BOB WILLOUGHBY at Stephen Bulger Gallery (1026 Queen West), to September 20. 416-504-0575. Rating: NNNN


In the 50s and 60s, Hollywood began testing the boundaries of American cinema with gritty social themes and an unprecedented level of confrontational honesty. Auteur directors such as Mike Nichols, Sydney Pollack and Sidney Lumet produced some of the greatest films of all time.

During this seminal period, photographer Bob Willoughby was granted unprecedented access to the on-set workings of directors and stars. Using and developing new, non-invasive camera technology (including the first radio-controlled camera) to shoot them as they worked, Willoughby recorded first-hand their intensive collaborative work.

What emerges in Vintage Hollywood is a fascinating account of cinema as it’s being shot. Willoughby’s work is less a glamorization of Tinseltown than a study of the masterful level of technique and concentration demanded of film actors, crews and directors.

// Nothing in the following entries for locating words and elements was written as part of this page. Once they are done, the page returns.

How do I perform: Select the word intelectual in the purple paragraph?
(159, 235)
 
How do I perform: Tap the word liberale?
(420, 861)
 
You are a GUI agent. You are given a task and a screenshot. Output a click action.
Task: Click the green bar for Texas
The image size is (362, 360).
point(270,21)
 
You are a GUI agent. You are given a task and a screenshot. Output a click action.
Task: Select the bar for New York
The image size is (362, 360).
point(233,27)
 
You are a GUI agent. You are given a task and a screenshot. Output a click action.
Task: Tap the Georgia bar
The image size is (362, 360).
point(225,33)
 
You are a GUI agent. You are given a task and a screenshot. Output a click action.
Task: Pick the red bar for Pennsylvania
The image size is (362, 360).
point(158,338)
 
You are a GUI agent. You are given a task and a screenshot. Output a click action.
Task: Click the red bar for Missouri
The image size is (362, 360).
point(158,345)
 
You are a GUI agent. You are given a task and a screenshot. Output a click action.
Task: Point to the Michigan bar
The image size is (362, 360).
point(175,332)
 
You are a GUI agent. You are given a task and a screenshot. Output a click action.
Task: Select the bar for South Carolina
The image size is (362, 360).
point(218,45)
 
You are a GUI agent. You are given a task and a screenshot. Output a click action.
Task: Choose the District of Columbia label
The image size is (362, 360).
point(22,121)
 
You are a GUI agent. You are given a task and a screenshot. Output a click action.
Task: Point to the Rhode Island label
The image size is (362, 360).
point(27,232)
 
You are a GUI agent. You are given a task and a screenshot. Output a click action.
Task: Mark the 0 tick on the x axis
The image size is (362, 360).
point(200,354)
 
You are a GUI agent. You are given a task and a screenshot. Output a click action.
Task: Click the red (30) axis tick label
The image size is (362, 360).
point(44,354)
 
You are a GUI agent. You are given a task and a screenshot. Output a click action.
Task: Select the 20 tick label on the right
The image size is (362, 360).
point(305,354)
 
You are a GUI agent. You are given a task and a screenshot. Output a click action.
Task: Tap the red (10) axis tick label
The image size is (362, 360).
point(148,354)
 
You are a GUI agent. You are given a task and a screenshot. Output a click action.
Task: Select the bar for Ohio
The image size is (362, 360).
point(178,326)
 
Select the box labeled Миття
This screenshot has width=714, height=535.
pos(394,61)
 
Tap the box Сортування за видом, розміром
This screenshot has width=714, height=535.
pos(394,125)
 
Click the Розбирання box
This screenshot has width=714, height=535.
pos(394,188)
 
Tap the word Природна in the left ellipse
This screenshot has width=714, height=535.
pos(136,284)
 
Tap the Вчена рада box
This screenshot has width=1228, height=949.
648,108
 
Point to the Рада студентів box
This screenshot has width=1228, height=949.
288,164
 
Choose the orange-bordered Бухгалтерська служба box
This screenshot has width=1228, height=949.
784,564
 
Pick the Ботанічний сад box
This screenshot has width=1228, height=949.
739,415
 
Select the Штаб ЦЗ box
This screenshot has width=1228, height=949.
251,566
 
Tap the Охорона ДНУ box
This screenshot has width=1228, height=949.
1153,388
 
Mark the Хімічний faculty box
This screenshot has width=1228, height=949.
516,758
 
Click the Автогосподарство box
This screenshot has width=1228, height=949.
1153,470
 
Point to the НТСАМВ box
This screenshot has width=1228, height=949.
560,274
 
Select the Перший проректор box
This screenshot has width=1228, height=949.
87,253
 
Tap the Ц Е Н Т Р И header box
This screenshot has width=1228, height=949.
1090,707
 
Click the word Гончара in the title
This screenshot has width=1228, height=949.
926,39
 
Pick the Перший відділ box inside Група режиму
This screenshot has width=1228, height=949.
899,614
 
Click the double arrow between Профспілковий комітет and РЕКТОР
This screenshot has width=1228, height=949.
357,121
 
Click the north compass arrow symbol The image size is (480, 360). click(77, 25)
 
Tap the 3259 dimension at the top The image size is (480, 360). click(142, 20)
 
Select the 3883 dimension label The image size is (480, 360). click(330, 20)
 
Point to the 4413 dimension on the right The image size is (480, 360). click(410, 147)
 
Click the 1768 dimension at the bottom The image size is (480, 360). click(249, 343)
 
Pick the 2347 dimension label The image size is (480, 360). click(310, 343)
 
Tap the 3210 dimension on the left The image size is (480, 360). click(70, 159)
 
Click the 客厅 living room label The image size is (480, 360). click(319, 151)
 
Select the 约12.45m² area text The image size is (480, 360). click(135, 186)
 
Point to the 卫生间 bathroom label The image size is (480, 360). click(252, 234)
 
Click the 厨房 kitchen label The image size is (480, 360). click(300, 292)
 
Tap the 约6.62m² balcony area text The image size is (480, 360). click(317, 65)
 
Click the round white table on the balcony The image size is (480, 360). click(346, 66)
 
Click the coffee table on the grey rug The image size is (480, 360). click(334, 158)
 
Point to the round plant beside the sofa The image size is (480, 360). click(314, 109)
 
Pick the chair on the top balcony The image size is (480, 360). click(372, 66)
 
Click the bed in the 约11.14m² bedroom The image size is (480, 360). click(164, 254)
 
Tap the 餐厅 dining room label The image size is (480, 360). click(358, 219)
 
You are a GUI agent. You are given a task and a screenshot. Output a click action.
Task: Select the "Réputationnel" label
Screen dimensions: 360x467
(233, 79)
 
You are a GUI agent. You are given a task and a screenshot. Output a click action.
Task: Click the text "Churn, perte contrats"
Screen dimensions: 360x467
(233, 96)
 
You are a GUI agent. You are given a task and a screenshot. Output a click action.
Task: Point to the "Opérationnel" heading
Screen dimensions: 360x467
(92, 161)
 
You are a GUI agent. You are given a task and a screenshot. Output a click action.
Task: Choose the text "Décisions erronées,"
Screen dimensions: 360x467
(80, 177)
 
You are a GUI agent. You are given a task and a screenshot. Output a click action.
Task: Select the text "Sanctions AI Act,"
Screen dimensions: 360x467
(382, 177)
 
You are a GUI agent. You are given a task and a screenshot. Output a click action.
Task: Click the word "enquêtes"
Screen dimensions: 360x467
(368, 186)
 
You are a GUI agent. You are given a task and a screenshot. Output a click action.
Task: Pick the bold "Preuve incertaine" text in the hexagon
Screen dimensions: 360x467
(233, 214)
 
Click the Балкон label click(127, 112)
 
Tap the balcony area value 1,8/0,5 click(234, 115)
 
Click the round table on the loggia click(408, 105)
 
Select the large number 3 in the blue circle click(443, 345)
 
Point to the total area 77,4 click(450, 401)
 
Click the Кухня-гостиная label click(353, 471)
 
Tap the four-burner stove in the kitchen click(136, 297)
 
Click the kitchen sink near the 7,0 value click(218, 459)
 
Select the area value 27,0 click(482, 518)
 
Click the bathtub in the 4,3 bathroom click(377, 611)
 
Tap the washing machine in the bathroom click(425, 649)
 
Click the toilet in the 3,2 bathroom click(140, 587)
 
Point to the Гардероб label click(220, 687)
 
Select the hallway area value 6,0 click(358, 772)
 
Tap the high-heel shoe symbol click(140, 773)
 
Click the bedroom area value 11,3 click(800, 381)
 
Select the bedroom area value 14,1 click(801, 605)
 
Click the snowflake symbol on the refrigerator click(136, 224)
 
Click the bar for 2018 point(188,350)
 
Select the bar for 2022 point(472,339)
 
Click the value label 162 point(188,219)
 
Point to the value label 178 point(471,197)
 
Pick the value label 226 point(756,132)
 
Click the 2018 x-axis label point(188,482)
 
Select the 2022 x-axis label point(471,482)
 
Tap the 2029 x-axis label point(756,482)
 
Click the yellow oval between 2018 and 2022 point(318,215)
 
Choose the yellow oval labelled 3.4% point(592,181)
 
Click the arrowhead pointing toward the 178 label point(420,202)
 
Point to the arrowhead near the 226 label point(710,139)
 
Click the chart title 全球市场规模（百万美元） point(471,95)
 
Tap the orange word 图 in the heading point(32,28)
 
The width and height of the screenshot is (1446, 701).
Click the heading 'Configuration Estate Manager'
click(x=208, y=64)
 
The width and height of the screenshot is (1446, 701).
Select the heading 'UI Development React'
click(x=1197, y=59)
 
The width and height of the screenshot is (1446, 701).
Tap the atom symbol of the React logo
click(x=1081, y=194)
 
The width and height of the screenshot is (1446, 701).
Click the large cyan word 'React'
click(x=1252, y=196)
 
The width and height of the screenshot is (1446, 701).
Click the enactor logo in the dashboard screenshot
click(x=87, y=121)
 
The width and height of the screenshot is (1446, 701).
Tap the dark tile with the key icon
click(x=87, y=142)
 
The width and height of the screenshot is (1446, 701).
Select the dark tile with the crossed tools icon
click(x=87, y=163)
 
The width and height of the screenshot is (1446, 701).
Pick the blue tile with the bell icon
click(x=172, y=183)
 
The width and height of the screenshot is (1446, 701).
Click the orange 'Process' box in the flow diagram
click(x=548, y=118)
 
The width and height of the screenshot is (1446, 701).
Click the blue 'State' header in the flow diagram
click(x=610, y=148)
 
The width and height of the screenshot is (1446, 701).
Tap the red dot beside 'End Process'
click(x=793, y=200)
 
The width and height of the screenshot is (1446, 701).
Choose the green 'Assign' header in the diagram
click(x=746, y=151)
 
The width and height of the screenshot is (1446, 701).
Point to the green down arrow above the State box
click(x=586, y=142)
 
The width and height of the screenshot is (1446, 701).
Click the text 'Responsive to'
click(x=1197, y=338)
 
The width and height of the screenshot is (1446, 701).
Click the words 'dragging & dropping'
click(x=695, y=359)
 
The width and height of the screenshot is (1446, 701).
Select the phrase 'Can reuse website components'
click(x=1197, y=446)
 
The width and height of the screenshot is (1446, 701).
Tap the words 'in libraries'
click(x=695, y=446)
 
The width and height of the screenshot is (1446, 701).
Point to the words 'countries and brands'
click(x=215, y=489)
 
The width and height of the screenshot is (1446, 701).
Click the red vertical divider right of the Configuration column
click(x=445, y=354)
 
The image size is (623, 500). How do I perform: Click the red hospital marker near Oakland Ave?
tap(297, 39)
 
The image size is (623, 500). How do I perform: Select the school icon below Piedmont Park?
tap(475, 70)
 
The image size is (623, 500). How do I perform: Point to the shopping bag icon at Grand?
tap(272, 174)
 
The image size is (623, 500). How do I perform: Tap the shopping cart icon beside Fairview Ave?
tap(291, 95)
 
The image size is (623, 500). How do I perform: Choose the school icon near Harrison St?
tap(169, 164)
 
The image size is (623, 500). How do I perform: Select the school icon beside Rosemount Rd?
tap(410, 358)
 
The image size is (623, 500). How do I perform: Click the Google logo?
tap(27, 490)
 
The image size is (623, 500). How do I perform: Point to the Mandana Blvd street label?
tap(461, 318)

One photograph, for example, catches a blond women in an unguarded moment of introspection. It takes a few seconds to realize that this shrewd-looking female is Marilyn Monroe on the set of Let’s Make Love, taking a break from her onscreen persona.

Did we know that Mia Farrow acted out her harrowing delirium in Rosemary’s Baby with a cloud of cameramen, sound men and technicians hovering a foot above her face? Could we tell that Burton and Taylor, frenzied and at each other’s throats in Who’s Afraid Of Virginia Woolf, were closely choreographed?

Dustin Hoffman in The Graduate gets special attention. He’s seen brooding on a sofa, standing awkwardly at attention next to Anne Bancroft and fleeing hand in hand with Katharine Ross from her wedding, the church door barricaded with a crucifix.

Willoughby’s unobtrusive, psychologically acute power of observation has shaped a priceless archive of images.